The 800-pound gorilla in the room is how popular culture is determined and disseminated. People become celebrities from being paid attention to by media outlets that reach a wide audience. Not so long ago, composers ranging from Igor Stravinsky to Thelonious Monk graced the cover of Time magazine. John Cage even appeared on nationally broadcast television programs. Yet it seems like a pipe dream for anyone other than a million-dollar-grossing pop star to get similar attention now. Why? Are market forces truly the only criteria determining cultural significance at this point?
While that would be a sad commentary on our consumer driven society, the reality is perhaps even more nefarious. I’ve long believed that popularity can be and is manufactured.

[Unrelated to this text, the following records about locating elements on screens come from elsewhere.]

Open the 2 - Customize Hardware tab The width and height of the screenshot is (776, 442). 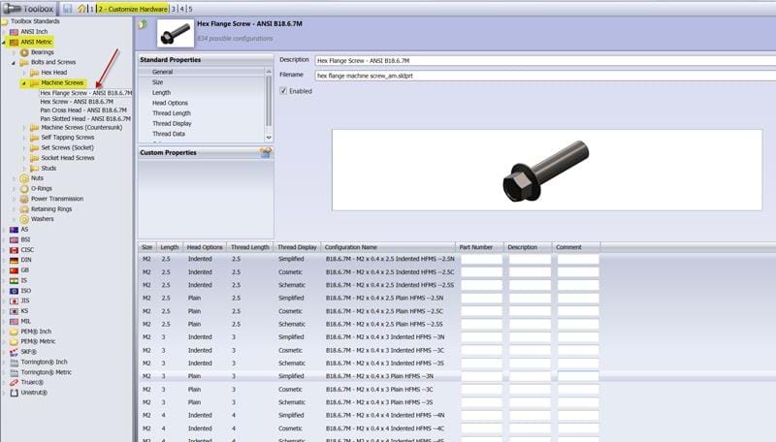(x=132, y=9)
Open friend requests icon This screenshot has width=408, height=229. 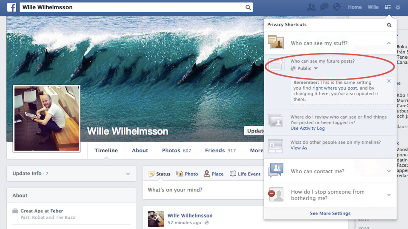coord(311,7)
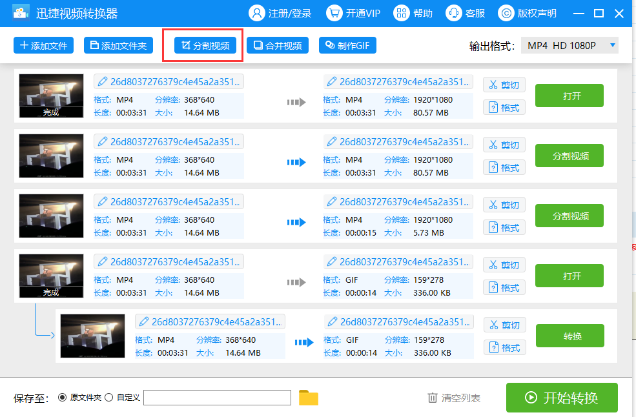636x417 pixels.
Task: Click 清空列表 trash icon to clear list
Action: (x=433, y=398)
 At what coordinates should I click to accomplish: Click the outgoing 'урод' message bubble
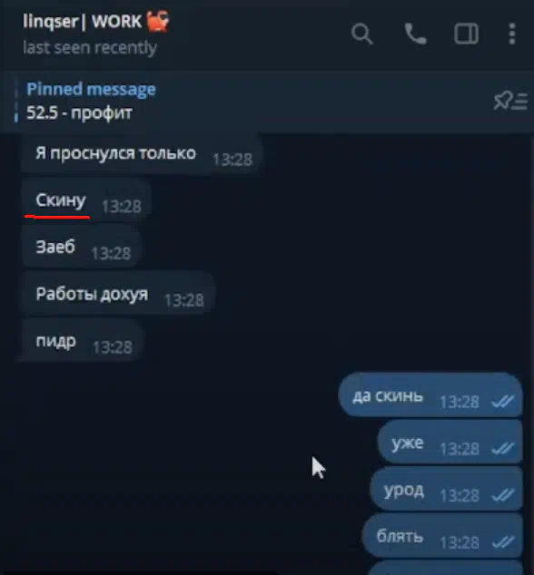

Folks and organizations who can afford to plaster their messages on billboards and in television commercials get their message across more effectively than those who can’t. But the personal tastes of folks in positions within the media have an even greater ability to shape popular taste according to their own personal biases. (Those billboards and infomercials, after all, rarely transcend people’s impressions of them as vanity projects.) Wm. Ferguson included in his 2012 round-up a musician named Bob Babbitt, a formidable bassist who appeared as a sideman for many Motown sessions, but who did not really have a hugely successful career on his own. It would be difficult to justify Bob Babbitt’s inclusion on such a list for any other reason than that he was someone that Wm. Ferguson liked, or perhaps an arcane name that Ferguson included to show his thorough knowledge of rhythm and blues. Nevertheless, I’m grateful to Wm. Ferguson for informing me about Bob Babbitt since he was a new name to me. But I remain extremely ungrateful that classical music, or any other genre of music for that matter, can be deemed culturally irrelevant by him or anyone else.
Anyone who creates in such genres proves its importance by continuing to pursue the creation of compelling work, finding ways to disseminate it by any means necessary, and ignoring the proclamations of any self-appointed arbiters of taste and significance. If Park Jae-sang (better known as PSY) can reach what is purportedly the largest audience of anyone in 2012 with absolutely no help from the mainstream media (although they’ve glommed onto him now), the only thing in danger of being culturally irrelevant is the mainstream media.
(NOTE: While Ferguson bragged about his seamless transition from Ravi Shankar to Earl Scruggs, a similar memorial audio collage on NPR actually follows Andy Williams singing “Moon River” with the vast cluster chord that opens Elliott Carter’s 2001 Cello Concerto; you might never listen to either the same way again after you hear it!)